*** The data ***
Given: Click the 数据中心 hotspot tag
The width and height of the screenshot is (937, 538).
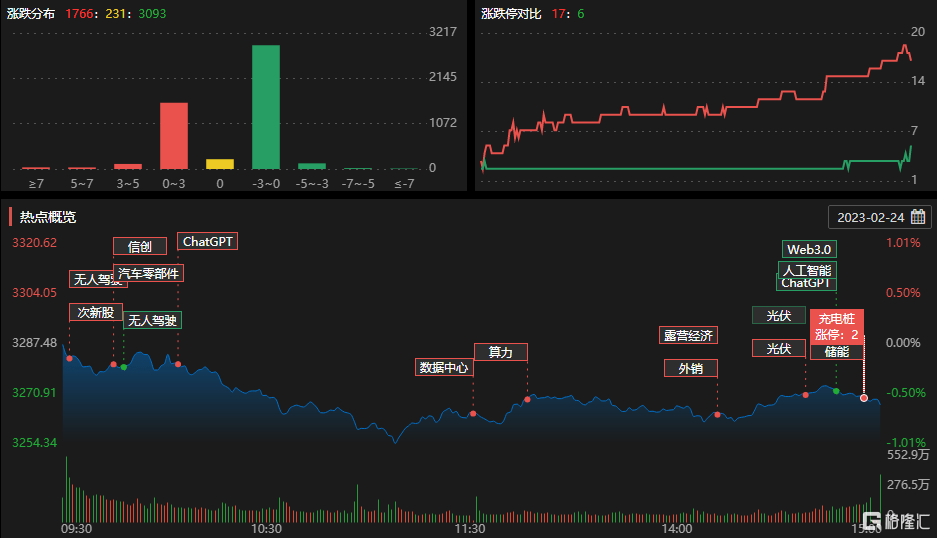Looking at the screenshot, I should tap(444, 367).
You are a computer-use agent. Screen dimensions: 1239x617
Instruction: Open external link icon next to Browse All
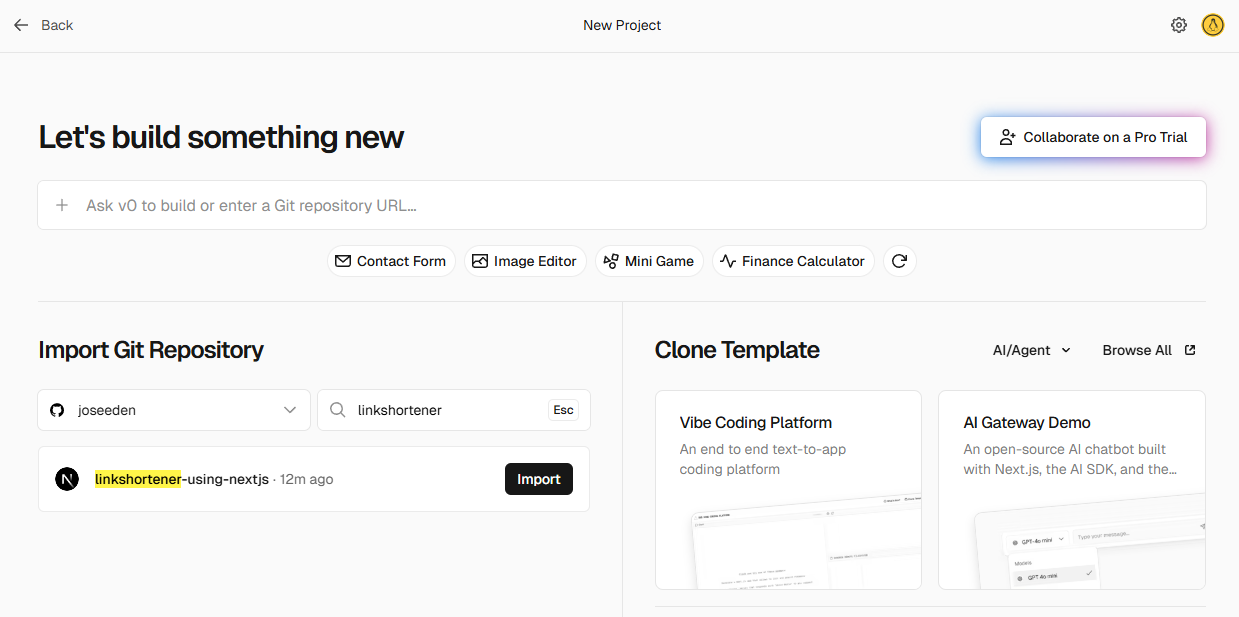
***
What is needed is a verbatim copy of every entry, with the pictures omitted.

Given: Click the 数据中心 hotspot tag
The width and height of the screenshot is (937, 538).
Looking at the screenshot, I should tap(444, 367).
You are a computer-use agent. Screen dimensions: 1239x617
Instruction: Open external link icon next to Browse All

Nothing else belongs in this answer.